We represent banks, insurance companies and other financial institutions, as well as borrowers and guarantors.
We assist the above types of clients with their commercial and personal loan negotiation and documentation needs, as well as assisting them in their workout, collection and foreclosure matters.
Generally, the process begins with submitting a loan request to your banker or other lender. A loan officer or a loan committee of the bank or lender then evaluates your request and determines whether to approve it. During this time, the prospective borrower may try to negotiate more favorable loan terms. A lender may document its approval by issuing a formal commitment letter, which identifies the key terms of the loan. Once approved, the bank or lender prepares the loan documents in conformance with the approval. Especially on larger transactions, these loan documents are reviewed and further negotiated by counsel for the bank and the borrower until definitive documents are executed. See the flowchart in the Interactive section.
Typically loans are evidenced by one or more promissory notes. For more complex transactions, a comprehensive loan agreement may also be required. If the loan is secured by assets of the borrower, then one or more security agreements may be prepared.

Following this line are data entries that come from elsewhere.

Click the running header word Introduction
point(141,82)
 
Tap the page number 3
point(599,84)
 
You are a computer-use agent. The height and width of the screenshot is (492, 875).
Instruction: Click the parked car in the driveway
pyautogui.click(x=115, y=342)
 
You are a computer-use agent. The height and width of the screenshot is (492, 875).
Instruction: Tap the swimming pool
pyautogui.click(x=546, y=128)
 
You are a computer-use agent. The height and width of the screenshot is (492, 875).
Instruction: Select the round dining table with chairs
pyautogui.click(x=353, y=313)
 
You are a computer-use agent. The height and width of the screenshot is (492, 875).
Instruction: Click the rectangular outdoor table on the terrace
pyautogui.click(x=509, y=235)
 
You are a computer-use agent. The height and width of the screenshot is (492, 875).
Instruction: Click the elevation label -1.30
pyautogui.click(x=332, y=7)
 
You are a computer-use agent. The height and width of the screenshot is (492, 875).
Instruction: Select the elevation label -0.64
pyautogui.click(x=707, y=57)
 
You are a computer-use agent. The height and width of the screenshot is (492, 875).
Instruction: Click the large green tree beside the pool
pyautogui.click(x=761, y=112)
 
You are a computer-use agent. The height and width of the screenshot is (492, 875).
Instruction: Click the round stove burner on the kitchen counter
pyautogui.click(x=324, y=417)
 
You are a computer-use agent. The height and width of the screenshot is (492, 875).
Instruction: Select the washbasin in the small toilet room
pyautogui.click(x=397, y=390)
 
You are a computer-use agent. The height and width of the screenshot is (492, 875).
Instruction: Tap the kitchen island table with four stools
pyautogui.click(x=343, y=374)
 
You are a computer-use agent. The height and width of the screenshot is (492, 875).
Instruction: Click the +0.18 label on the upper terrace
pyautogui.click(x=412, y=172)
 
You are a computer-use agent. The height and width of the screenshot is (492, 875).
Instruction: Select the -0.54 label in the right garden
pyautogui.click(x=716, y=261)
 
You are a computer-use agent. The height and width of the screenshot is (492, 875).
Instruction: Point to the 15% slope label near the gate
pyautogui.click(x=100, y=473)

If the loan is secured by real estate, then mortgages and assignments of rents are common. If the loan is to be guaranteed by a third party, then a formal guaranty document is often drafted.
The loan agreement generally contains the following components:
- Terms and Conditions of the Loan: a description of the terms and features of the loan such as type, size, interest rate, repayment and maturity.
- Borrower’s Representations and Warranties: factual matters relating to the borrower that the bank is relying on in making the loan.
- Affirmative and Negative Covenants: promises by the borrower to maintain certain aspects of its business operations or to refrain from doing something that would negatively impact its performance or credit quality.
- Conditions Precedent to Loan: a list of the events that must occur before the loan is funded.
- Events of Default: a list of events, such as failure to pay, that entitle the lender to declare the loan in default and exercise remedies.
- Remedies: describes what the lender can do upon the happening of an event of default, such as cease funding, contact borrower’s customers and foreclose its liens on collateral.
- Miscellaneous: sections providing for how notices are given, which law governs, who pays expenses, etc.
A security agreement evidences the borrower’s grant of a security interest in certain personal property of the borrower to secure the payment and performance of the loan from the lender. A security interest is an interest in personal property or fixtures which secures payment or performance of an obligation.
In Illinois, among other possible state and federal laws, secured transactions are governed by Article 9 of the Illinois Uniform Commercial Code (“UCC”), 810 ILCS 5/9-101 et seq.
The following three conditions must be satisfied before an enforceable security interest attaches to the borrower’s property and the property becomes collateral for the loan:
- The borrower must own or have sufficient rights in the collateral being pledged.
- Except for particular types of property, the borrower must “authenticate” (i.e., manually sign) a security agreement. Prudent lenders generally require a security agreement be authenticated by the borrower in all cases where personal property is pledged as collateral.
- The lender must give “value” for the borrower’s pledge or grant of the security interest, such as by loaning money.
Business owners are frequently required to personally guarantee the payment and performance by the business of its loan. A guarantor is expected to comply with the terms and conditions of whatever guaranty he or she signed. Typically, a lender will look to the guarantor for payment if the business defaults. The guaranty may provide for the guarantor to guarantee a specific loan or any and all debt owed by the business to the lender.
A guaranty may be limited as to time or amount. For example, the guarantor may only be asked to guarantee the repayment of a portion of the principal amount of the loan plus interest, fees and costs of the lender. This is more favorable for guarantors than unlimited guaranties, which bind the guarantor to repay all amounts due and owing in connection with the loan and/or other indebtedness owed to the lender.